Unable to go home, Frank goes to the only person that he thinks he can trust: Libby. The comic store clerk is excited to find out Frank is the Crimson Bolt and while hiding him at her place and tending his wounds, she decides to become his sidekick and makes her own costume dubbing herself “Boltie”.


Frank is reluctant at first but gives in to Libby and the pair begin patrolling the streets. Boltie is even less stable than the Crimson Bolt though and she nearly kills a man who had keyed a friend’s car. Frank works to keep her stable and the two bond. They continue fighting crime and growing close, perhaps too close for Frank, a man still hoping to save his wife Sarah.
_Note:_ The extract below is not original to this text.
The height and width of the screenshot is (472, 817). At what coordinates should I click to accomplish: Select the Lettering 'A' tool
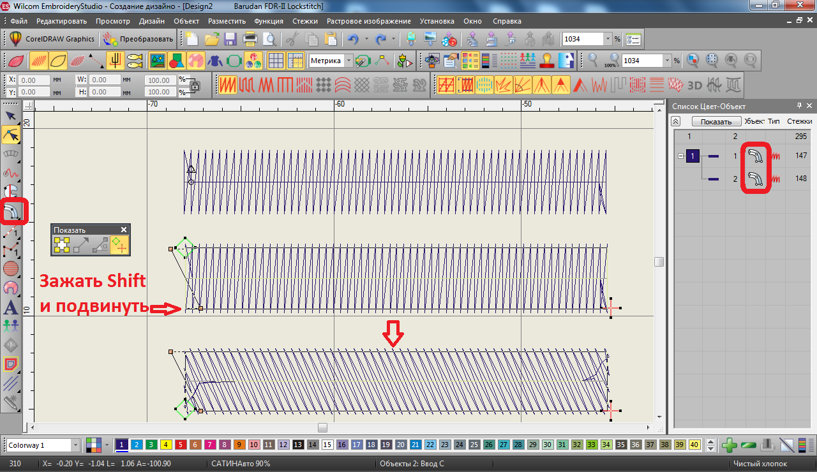[10, 307]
When they encounter another criminal with a gun, the Crimson Bolt and Boltie decide they need to up their game. Cue a musical montage of gun buying and arming up with body armor and gadgets. Now the pair head to save Sarah and stop Jacques once and for all.


Super was a surprising good, if violent, film that combined action, comedy and dark drama into a unique mix. James Gunn makes a movie that asks the question of what would happen if ordinary people donned masks and fought crime. It isn’t the neat, clean, good vs. evil world of comics and movies, that’s for sure. Gunn shows his roots in Troma Entertainment with Super’s dark humor and sometimes ultra-violent nature, but that is not a detriment to the film. It enhances and even makes the absurdity of the concept more believable. Wilson and Page both deliver excellent performances as the two ordinary, if somewhat mentally unstable, people who become heroes.


The supporting cast is filled with alumni of other Gunn productions (Rooker, Blackehart, Henry, Fillion, Gunn & even a cameo by Troma’s own Lloyd Kaufman). Super is a rare treat in a world filled with sequels and remakes, an original movie. Though its violence and dark humor mean that it isn’t for everyone, Super is a must see for fans of the genre. It’s also a special treat for fans of James Gunn’s other, little films like Guardians of the Galaxy and Guardians of the Galaxy Vol. 2. Though you may have never been to Tromaville to see heroes like The Toxic Avenger and Sgt. Kabukiman, check out James Gunn’s Troma Entertainment inspired Super and say “Shut Up Crime” to Hollywood’s much less original offerings.